Fifty years ago, the national networks CBS, ABC and NBC dominated television screens in America and were the primary way voters obtained information: Each network, along with newspapers and radio, told its facts first, and all agreed on what the facts were. That meant Americans had a shared understanding of the truth — which is what led to the erosion of both Democratic and Republican public support for then-President Richard Nixon during the Watergate investigation.
But the time of Democrats and Republicans agreeing on facts is no more. In the early 1980s, cable news networks emerged. The late ’80s and early ’90s brought the internet, and Six Degrees became the first social media platform later in the ’90s. With each development, avenues for information grew more abundant. People weren’t confined to newspapers and the three news stations for information. Instead, we gained the ability to access information anywhere — and with less and less scrutiny.
As access to information without oversight expanded, misinformation skyrocketed. Readers, viewers and listeners became vulnerable to believing falsehoods. Consider the aftermath of the 2020 election: Donald Trump took to social media and, with the help of far-right platforms and news networks, at one point persuaded nearly 70% of Republicans to believe that Joe Biden was not duly elected president, a poll by Suffolk University and USA Today found. But there is hope for the truth to prevail — and our effort begins by providing students the tools necessary to effectively navigate the information ecosystem and discern fact from fiction.
I am a member of Generation Z, and we are more plugged in than any previous generation. Born between 1997 and 2012, members of Gen Z do not know of a world without social media and the internet. From the day we were born, we instantly became connected with each other virtually. With 97% of those ages 13 to 17 using at least one of seven social media platforms, according to a 2018 Pew Research Center Survey, Gen Zers are defined by social media because it is deeply embedded into our identity.
Gen Zers do not simply use social media to connect with others — we use it to create change. Take, for example, the Black Lives Matter movement during the COVID-19 pandemic in 2020. Social media became an essential tool for young people to organize and promote information about racial justice and equality. Using features such as Instagram’s story or short posting, digestible videos on TikTok, young people recognized that social media platforms are one of the most effective ways of getting information to others quickly and easily.

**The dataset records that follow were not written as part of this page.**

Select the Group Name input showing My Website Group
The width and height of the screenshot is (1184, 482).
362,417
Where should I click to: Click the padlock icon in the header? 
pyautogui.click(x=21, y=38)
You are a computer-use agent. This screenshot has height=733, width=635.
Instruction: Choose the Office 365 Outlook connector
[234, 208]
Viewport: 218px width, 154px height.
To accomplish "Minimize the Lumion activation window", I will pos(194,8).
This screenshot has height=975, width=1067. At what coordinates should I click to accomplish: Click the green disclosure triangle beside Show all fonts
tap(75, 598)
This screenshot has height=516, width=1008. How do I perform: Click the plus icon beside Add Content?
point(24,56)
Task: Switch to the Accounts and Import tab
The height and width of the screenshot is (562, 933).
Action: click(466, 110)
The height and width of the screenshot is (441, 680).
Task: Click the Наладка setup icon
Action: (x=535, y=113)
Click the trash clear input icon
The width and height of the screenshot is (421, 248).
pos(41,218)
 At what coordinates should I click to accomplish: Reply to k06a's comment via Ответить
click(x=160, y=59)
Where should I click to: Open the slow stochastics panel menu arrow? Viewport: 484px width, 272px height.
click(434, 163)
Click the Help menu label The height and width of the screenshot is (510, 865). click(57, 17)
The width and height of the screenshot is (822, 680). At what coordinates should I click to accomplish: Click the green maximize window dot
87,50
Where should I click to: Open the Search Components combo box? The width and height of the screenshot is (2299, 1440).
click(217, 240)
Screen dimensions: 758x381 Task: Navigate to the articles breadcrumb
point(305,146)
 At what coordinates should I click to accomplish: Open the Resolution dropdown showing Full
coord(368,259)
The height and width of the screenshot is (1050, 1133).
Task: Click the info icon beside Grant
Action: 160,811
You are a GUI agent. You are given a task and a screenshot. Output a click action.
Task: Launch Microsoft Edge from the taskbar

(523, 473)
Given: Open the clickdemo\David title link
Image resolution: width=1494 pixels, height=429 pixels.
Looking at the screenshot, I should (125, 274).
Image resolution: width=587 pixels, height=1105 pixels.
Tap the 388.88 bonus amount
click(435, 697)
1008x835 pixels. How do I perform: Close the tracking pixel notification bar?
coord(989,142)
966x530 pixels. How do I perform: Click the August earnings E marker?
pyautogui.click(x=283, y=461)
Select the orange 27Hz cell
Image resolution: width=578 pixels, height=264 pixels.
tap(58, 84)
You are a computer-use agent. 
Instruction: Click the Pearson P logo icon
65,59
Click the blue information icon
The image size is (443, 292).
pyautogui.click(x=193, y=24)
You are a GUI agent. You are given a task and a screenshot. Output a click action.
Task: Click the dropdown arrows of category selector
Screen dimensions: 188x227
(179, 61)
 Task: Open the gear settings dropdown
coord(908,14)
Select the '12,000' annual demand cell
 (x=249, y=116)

However, as savvy as Gen Zers are with social media, we are not immune to the effects of misinformation. While there are plenty of young people using social media to promote facts, there are just as many employing social media to promote lies. In fact, researchers have found that anti-science and anti-vaccine videos on TikTok have reportedly been viewed by people as young as 9 years old. Coming upon misinformation while scrolling through social media is dangerous — no matter the age.
Misinformation will never be extinguished — especially in the free-for-all of undermoderated social media platforms and channels such as Fox News whose bottom line depends on retaining an audience that believes its extreme statements. To counter this, we should look to the classroom. For students like me and members of future generations who will spend a lot of time online — and therefore will be particularly susceptible to seeing misinformation — information literacy classes could be exactly what is needed to help young people become better stewards of information.
At its core, information literacy classes would be designed to give students critical thinking skills for analyzing information on the internet: In other words, knowing how to evaluate information, distinguish between a lie and a fact, and conduct a fact-check. And fortunately, this is a concept that is underway across the country. Illinois became the first state in the country to require an information literacy class for high schoolers starting with the 2022-23 school year. Better yet, eight states including Massachusetts and Florida are considering bills that would require media literacy education. One antidote to misinformation is understanding what it is and how to combat it.
Reaching consensus on basic facts is becoming more difficult — to the point in which democracy has become precarious. It will take all hands on deck to reverse course, and the best place to start may just be in the classroom — endowing young people with the skills to identify lies whenever they encounter them.
Information literacy classes for students may well be our nation’s best hope of returning to an era of mutually agreed upon truths.
Victor Shi is a sophomore at the University of California at Los Angeles. He was elected as the youngest delegate for Joe Biden in 2020. He co-hosts the “iGen Politics” podcast.